▶ [Document segment]
※
If those files are rewritten across turns in the same session, a large enough artifact can turn one diff reconstruction into a multi-GB memory event.

Root cause

The root cause is eager full-body snapshot diff generation in Snapshot.diffFull().

What happens:

  1. Session parts store snapshot hashes (step-start / step-finish).
  2. When session summarization runs, OpenCode rebuilds diff summaries from those snapshot hashes.
  3. Snapshot.diffFull(from, to) compares the two snapshot trees.
  4. For each changed file, it loads the full old body and full new body into memory as before and after strings.
  5. If one changed file is huge, that single diff can materialize hundreds of MB or more on each side.
  6. That is enough to turn one diff reconstruction into a multi-GB memory event.

This eager diff body loading later also shows up as oversized data in stored session summaries under:

  • summary.diffs[*].before
  • summary.diffs[*].after

Steps to reproduce

Run the script below.

What the reproduction does:

  • creates a fresh temp git repo
  • continues the same session for a few turns
  • rewrites large generated files each turn
  • forces snapshot: true so global config does not disable the repro
  • then prints the generated session ID

Open that generated session:

opencode --session <session-id>
#!/usr/bin/env bash
set -euo pipefail

need() {
  command -v "$1" >/dev/null 2>&1 || {
    printf 'missing required command: %s\n' "$1" >&2
    exit 1
  }
}

need git
need opencode
need python3

ROOT="$(mktemp -d "${TMPDIR:-/tmp}/opencode-summary-repro.XXXXXX")"
ARTIFACTS="$ROOT-artifacts"
TITLE="summary-diff-repro-$(date +%s)"
PROMPT_FILE="$ARTIFACTS/prompt.txt"
OUTPUT_FILE="$ARTIFACTS/opencode-run.jsonl"
TURNS="${TURNS:-1}"
BIG1_MIB="${BIG1_MIB:-128}"
BIG2_MIB="${BIG2_MIB:-96}"
SMALL_KIB="${SMALL_KIB:-512}"
※
▶ [Given information]
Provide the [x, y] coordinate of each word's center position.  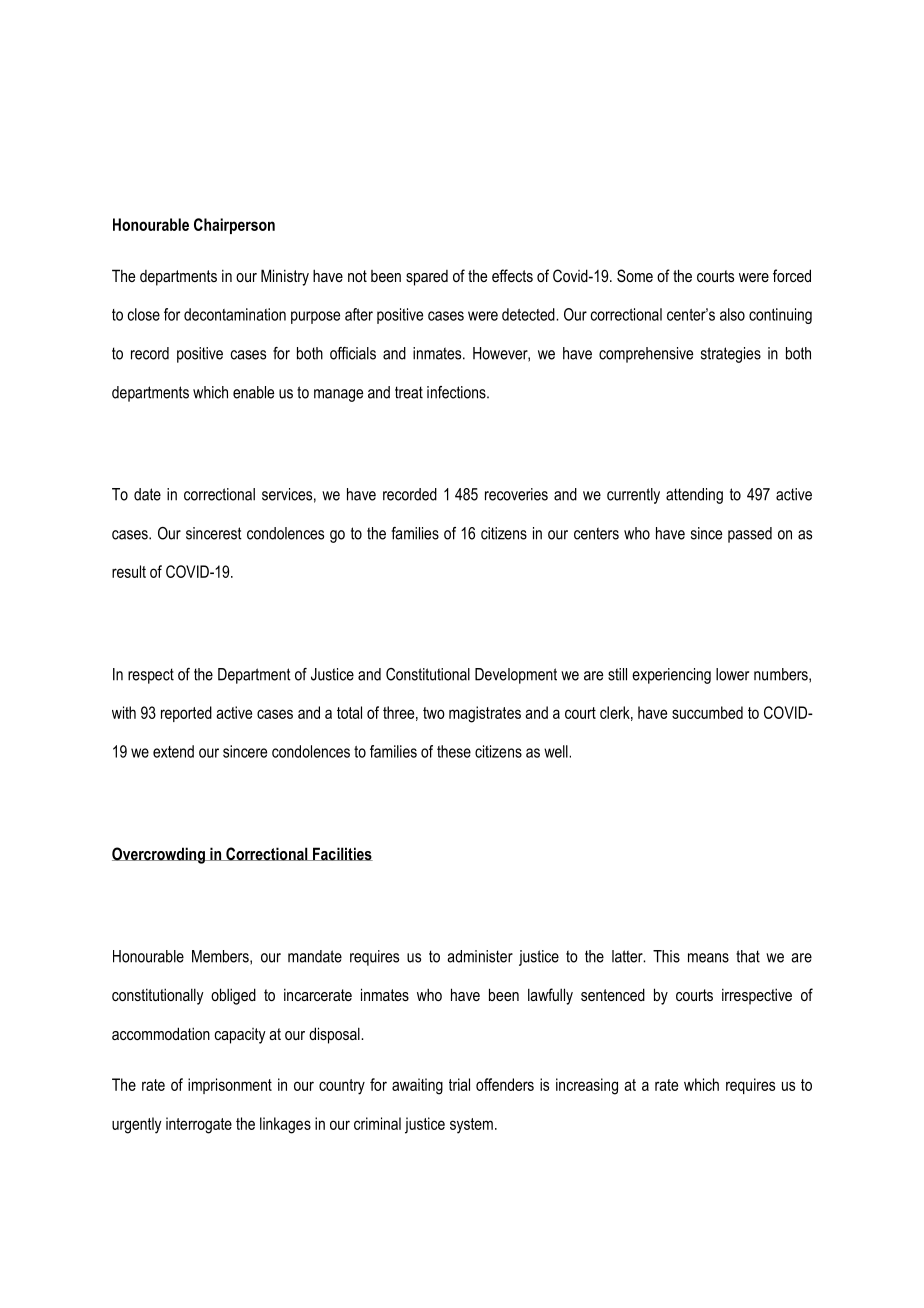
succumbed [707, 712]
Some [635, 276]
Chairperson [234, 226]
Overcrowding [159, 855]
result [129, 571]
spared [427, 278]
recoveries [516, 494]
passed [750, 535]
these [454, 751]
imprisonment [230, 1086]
※
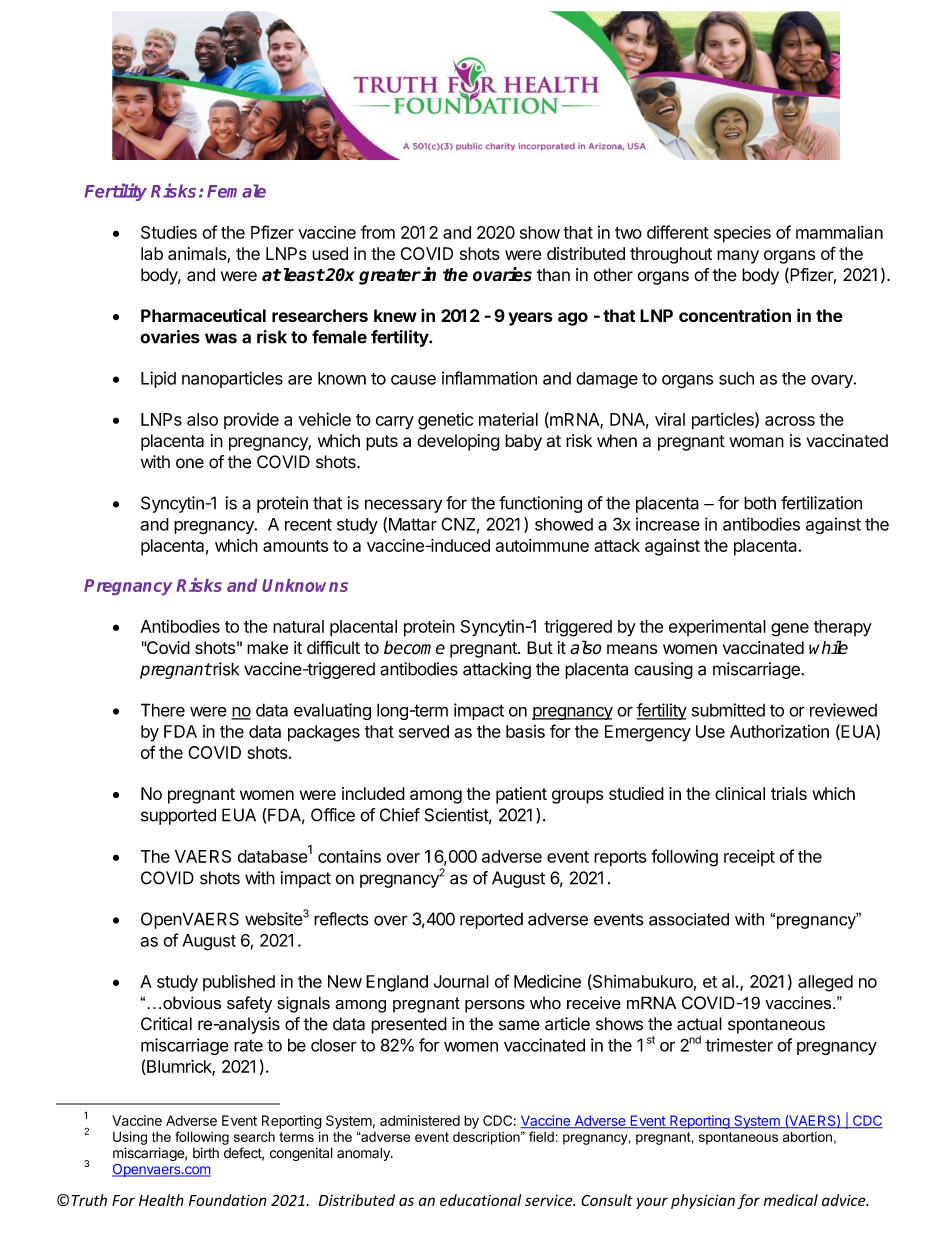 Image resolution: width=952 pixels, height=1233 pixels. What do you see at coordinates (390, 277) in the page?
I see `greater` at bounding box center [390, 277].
※
▶ [Given instruction] Extend the bug report on snapshot diff memory use, starting after its final line. The material is unrelated to the bug report on snapshot diff memory use.

▶ [The answer]
cleanup() {
  if [[ "${KEEP_TMP:-1}" != "1" ]]; then
    rm -rf "$ROOT" "$ARTIFACTS"
  fi
}
trap cleanup EXIT

printf 'workspace: %s\n' "$ROOT"
printf 'artifacts: %s\n' "$ARTIFACTS"

mkdir -p "$ARTIFACTS"

git -C "$ROOT" init -q
git -C "$ROOT" config user.name "bug-repro"
git -C "$ROOT" config user.email "bug-repro@example.com"

mkdir -p "$ROOT/src"
printf 'hello\n' > "$ROOT/src/main.txt"
git -C "$ROOT" add .
git -C "$ROOT" commit -qm "init"

write_prompt() {
  local turn="$1"
  cat > "$PROMPT_FILE" <<EOF
Use bash only.
Do not ask questions.
Do not use write, edit, or apply_patch.
Do not inspect the repo first.
Do not run ls, read, glob, grep, or verification commands.
Use exactly one bash tool call for the whole task.

In the current git repo, run shell commands that do all of the following:

1. Rewrite \
   \
   - build/CMakeFiles/CMakeConfigureLog.yaml to exactly ${BIG1_MIB} MiB of deterministic ASCII text for turn ${turn}
   - build/build.ninja to exactly ${BIG2_MIB} MiB of deterministic ASCII text for turn ${turn}
   - build/.ninja_log to exactly ${SMALL_KIB} KiB of deterministic ASCII text for turn ${turn}
2. Append one line mentioning turn ${turn} to src/main.txt.
3. Print a short confirmation.

Use deterministic generated text, for example with python3.
Create parent directories inside that single bash command.
Do not delete the generated files.
Stop when finished.
EOF
}

run_turn() {
  local turn="$1"
  local session_id="${2:-}"

  write_prompt "$turn"
  printf '\nturn %s/%s...\n' "$turn" "$TURNS"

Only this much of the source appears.